I'd like to know if there's some faster way to sort such array than quicksort/mergesort.

Maximum array's length is 10^6. Word's length is >=10 and <= 100 and the word can contain a-z and spaces (27 different characters in total). Characters are not unique in the words (they can repeat). All the words in an array are equally long.

Answer 1

Why not a distribution sort per three characters: that would need a count storage of 19683 (27*27*27) elements, which should be feasible, and then at most 34 passes are needed.

But very soon, the sublists per key (multiple of three characters) will be short enough to use an insertion sort or alike on the remaining of the string. 1.000.000/(27^3) is about 50

The same mechanism can be used with longer keys if they have long prefixes in common i.e. and the first 30 characters would divide the list in only 20 or 30 sublists. Then you don't represent the keys as numbers, but as strings, and store them in a dictionairy, which is slower, but less passes are needed then, and maybe less memory as well. Also it would need around N*log(M) lookups with M the number of different keys in a binairy tree, but hashing is also a possibility.

Answer 2

Well I've read (and upvoted) an answers about radix sort and radix trie, very informative.
But.
In case of radix sort - you need to make 91 passes of N elements, so it will be 91 * N. I'm not talking about additional space.
In case of mergesort you have N * log N compares, and since log N = log 1000000 ~ 20 you got 20 * N compares.

So which one is faster? :) Or may be I've mistaken somewhere?

Answer 3

The lower bound for any comparison based sort is O(nlog(n)). You can't have any sorting algorithm based on comparing elements to each other that runs on a worst case lower than this limit.

both merge sort and heap sort have a worst case running time of O(nlog(n))... And quick sort have a worst case running time of O(n^2), but the average running time is O(n^log(n)).

It is worth to mention that although quick sort have a worst time running time of O(N^2), it sometimes beats others algorithms with O(nlog(n)) running time (like heapsort) due to having a small constant factor and suitability for efficient execution on current machine architectures.

linear sorting algorithms that allows for sorting integers (but not only limited to them) in linear time O(n) on a non comparative basis (Examples: counting sort, bucket sort, and radix sort)

MSD radix sort can sort strings using lexicographic ally order of digits (in this case characters) and from the left to the right.

It sorts all strings first using the leftmost character using another linear sorting algorithm (say bucket sort), then sort them again using the second from the left character and so on until they are sorted by the rightmost character.

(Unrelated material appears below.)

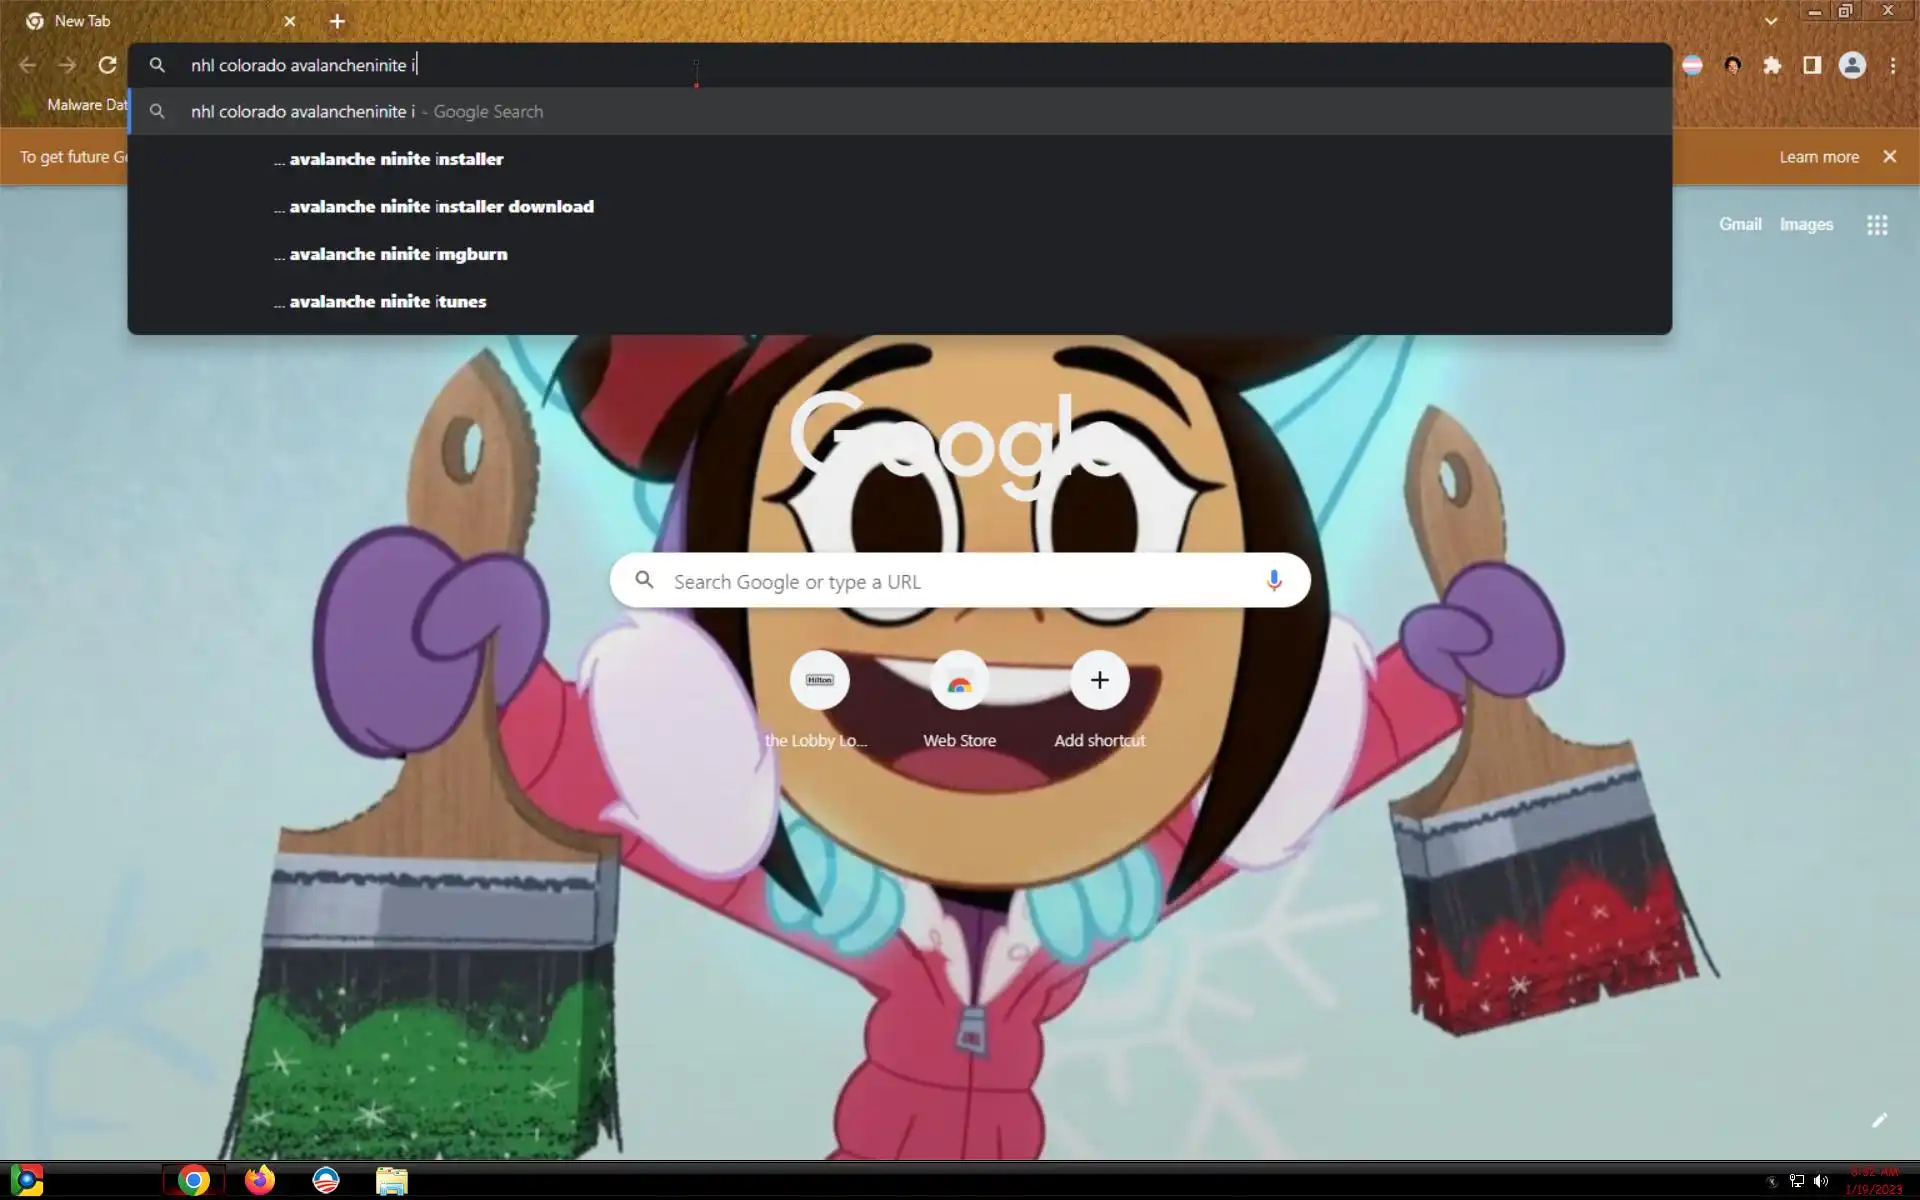The height and width of the screenshot is (1200, 1920).
Task: Expand the tab search chevron
Action: point(1771,20)
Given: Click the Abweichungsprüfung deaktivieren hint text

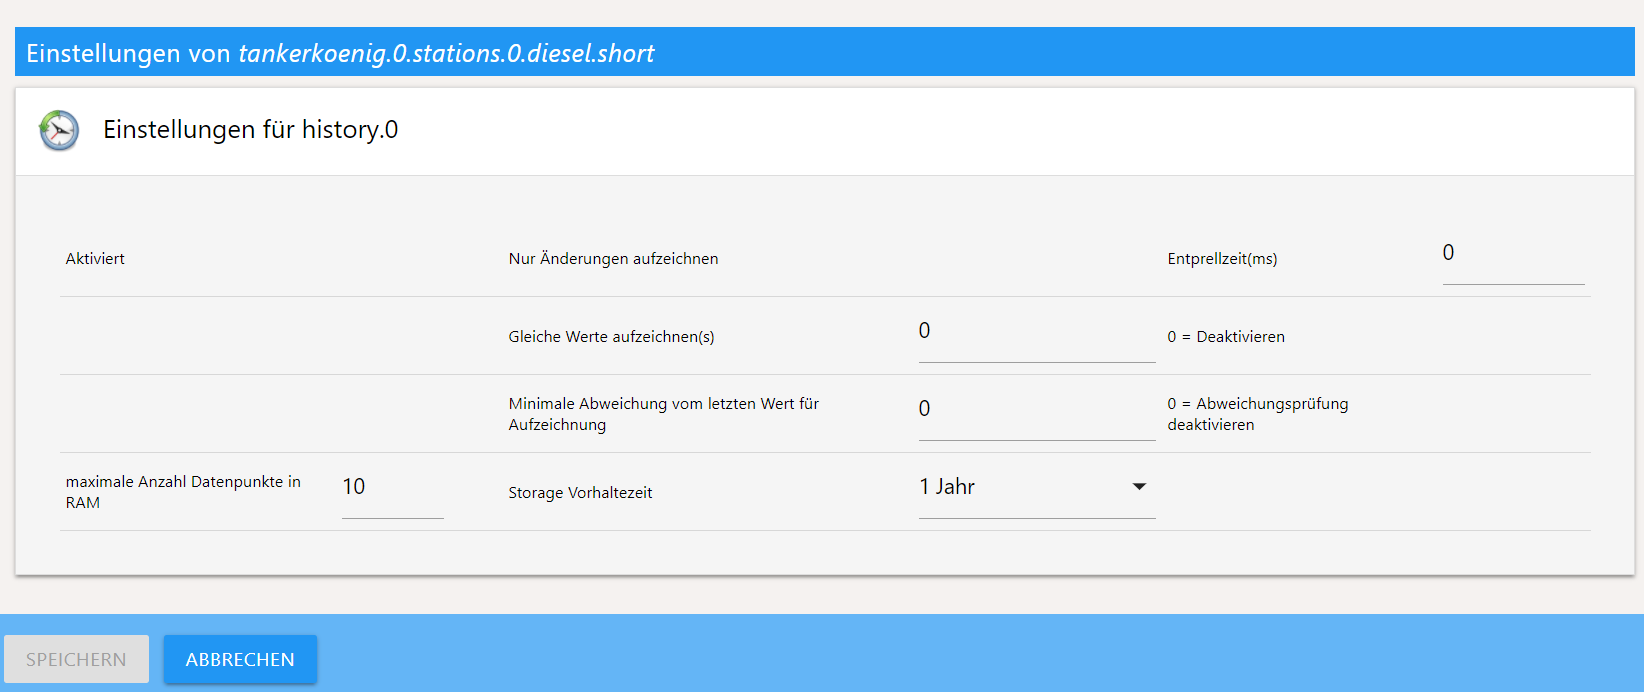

At the end the array will be completely sorted.

This algorithm will have a running time of O(k*N) where N is the number of elements, and k is the average key length (word length in this case it will be >=10 && <=100).

Answer 4

The ascii values can be computed so essentially this is an integer sort. Comparison based sorting routines will at best get you O(n lg n) - Merge Sort (with additional space needed for creating two more arrays of size n/2) or O(n^2) at worst (insertion sort, quicksort, but they have no additional space complexity). These are asymptotically slower than a linear sorting algorithm. I recommend looking at CLRS (http://www.amazon.com/Introduction-Algorithms-Thomas-H-Cormen/dp/0262033844). The chapter on sorting in linear time. O(n) is probably the best you can do in this scenario. Also, this post might help. Sorting in linear time?

I'd check out radix sort. http://en.wikipedia.org/wiki/Radix_sort

Answer 5

You can put all the words in a trie (or a radix tree), and then print it in a DFS order, starting from the "smaller" lexicographical letter at each level in the DFS.

This solution will be O(n* |S|) where |S| is the average string length.

Simple example:

Let the set of strings be [ac,ab,aca]:

The resulting trie will be:

         a
       /  \
      /    \
     b      c
     |     / \
     $    $   a
              |
              $

And a DFS (which prefers lexicographically smaller characters): The DFS will start from a, go to b, and then to the end sign ($) and will first print ab, then go back to a, and right to c, and to the next $ sign, and will print ac, and next to a and its $ and will print aca, resulting in printing:

ab
ac
aca

As expexted.